> _Requirement_:
The answer must be an exact copy of the lines from the one with "The height and width of the screenshot is (713, 1568)." through the final line of the records below, with no pictures.

Records contained in a dataset:
- - - - -

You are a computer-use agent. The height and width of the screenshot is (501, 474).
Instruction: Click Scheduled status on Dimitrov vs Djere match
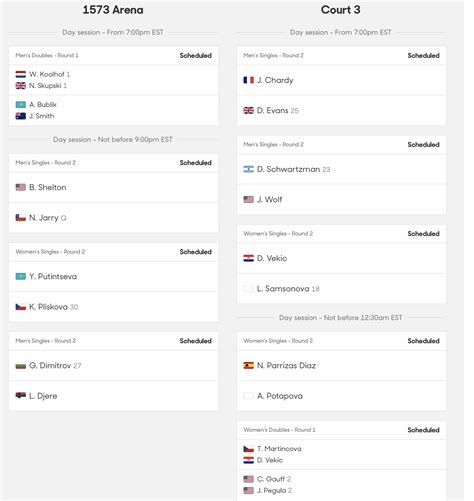point(196,341)
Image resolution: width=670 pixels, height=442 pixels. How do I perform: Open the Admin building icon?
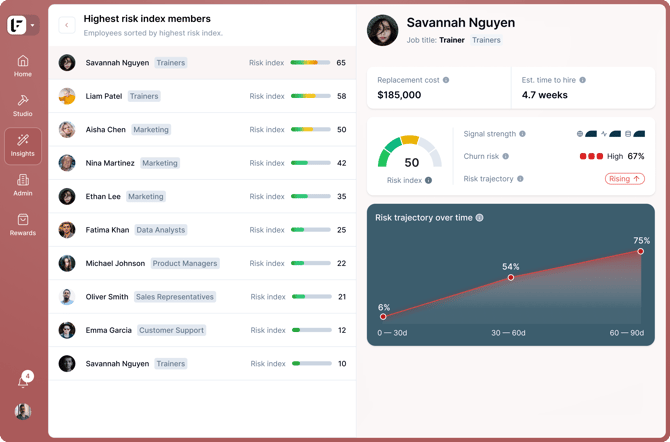coord(23,180)
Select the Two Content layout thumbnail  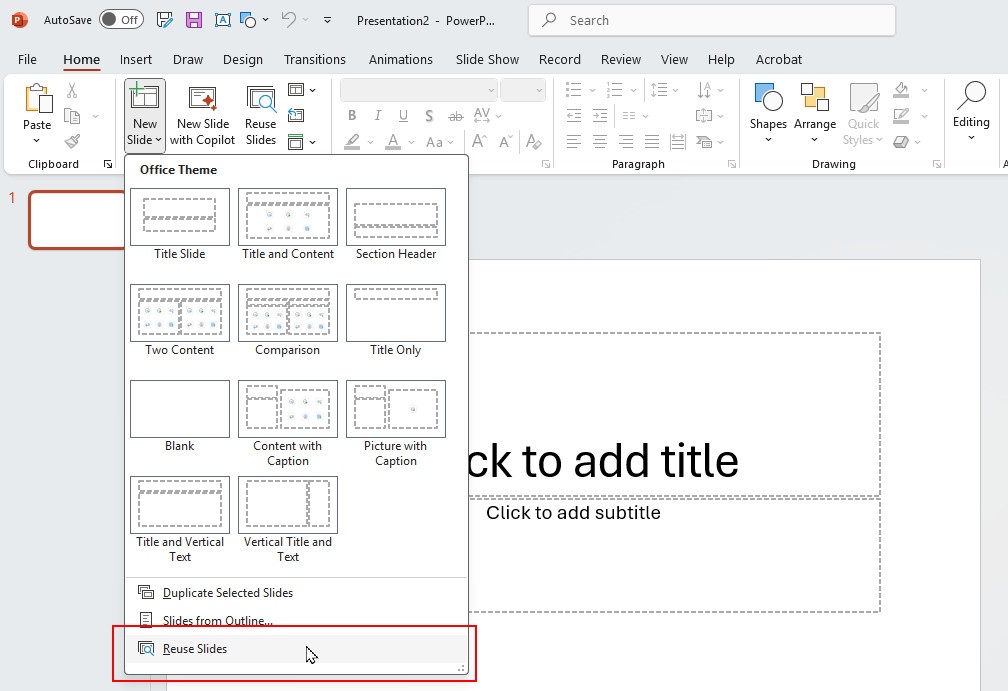[180, 312]
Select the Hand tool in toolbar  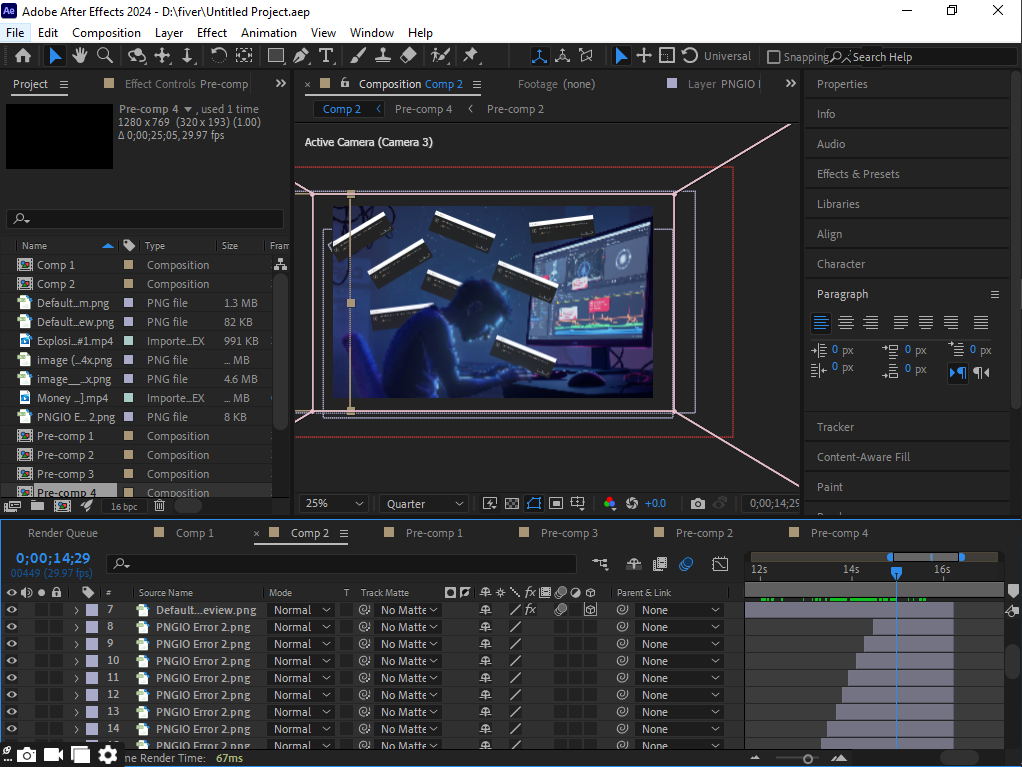pos(80,56)
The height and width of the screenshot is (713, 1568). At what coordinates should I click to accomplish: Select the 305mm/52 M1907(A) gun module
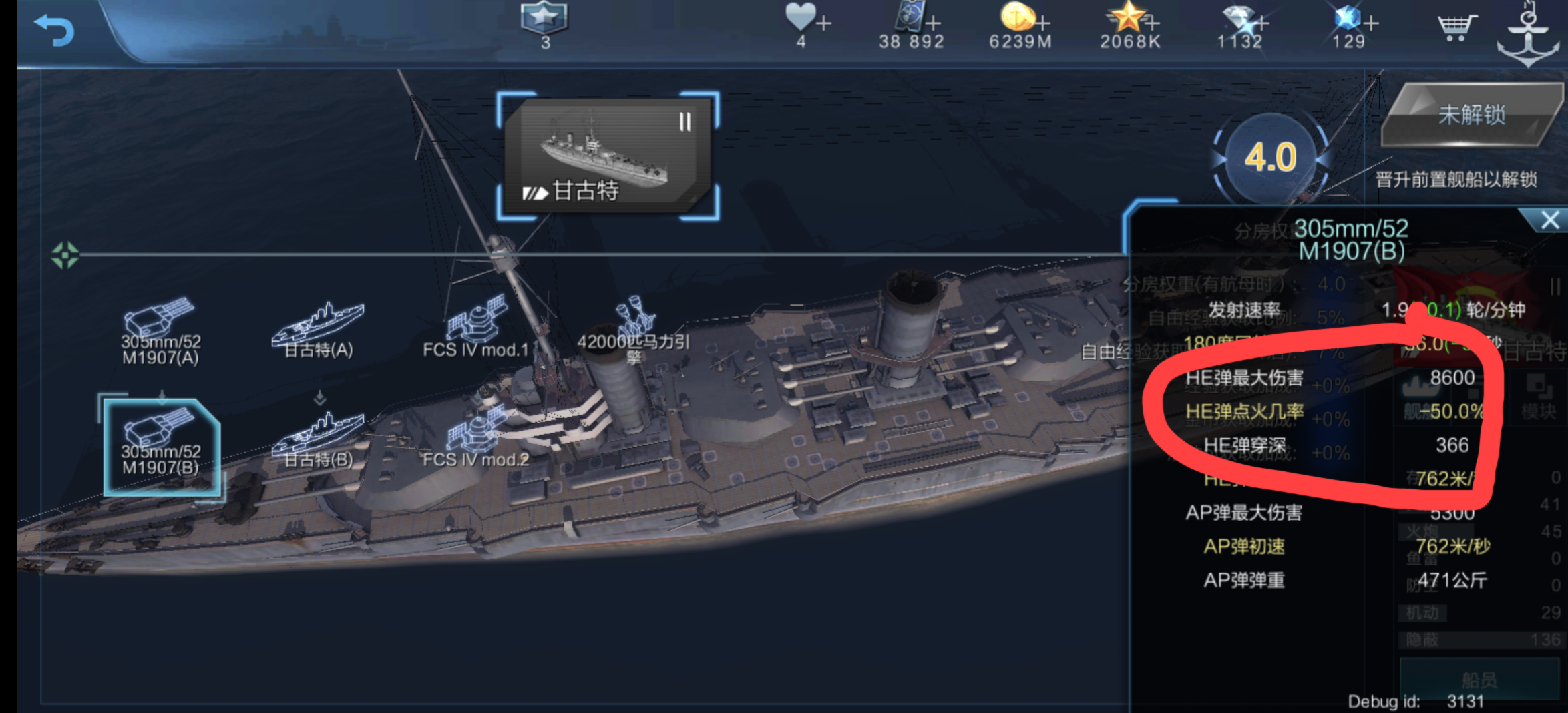[160, 332]
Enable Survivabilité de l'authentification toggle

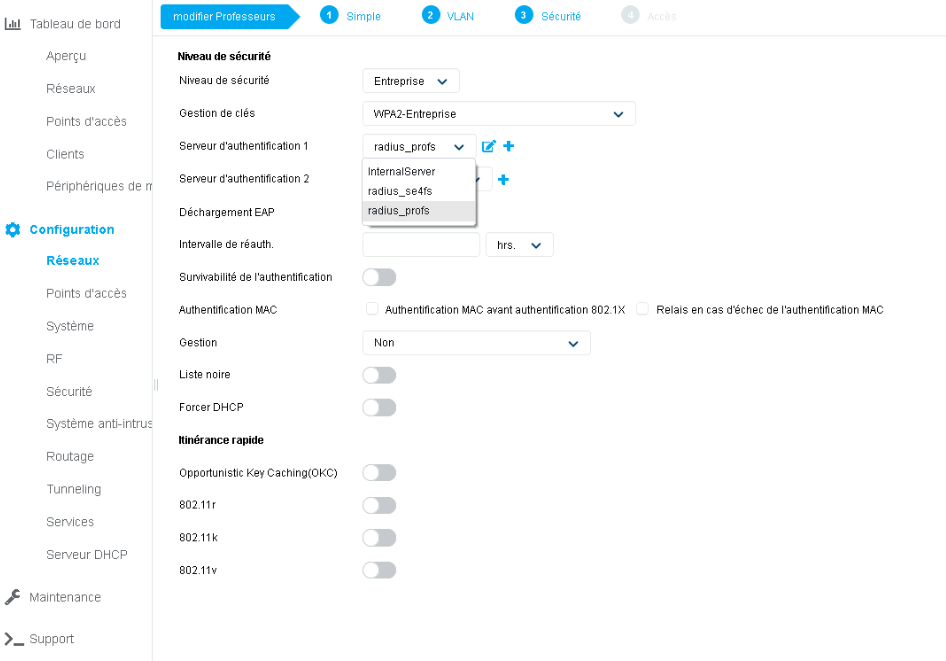click(x=379, y=277)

- - - - -

> _Solution_:
The height and width of the screenshot is (713, 1568). At what coordinates should I click to accomplish: Select the 305mm/52 M1907(A) gun module
[160, 332]
Enable Survivabilité de l'authentification toggle

click(x=379, y=277)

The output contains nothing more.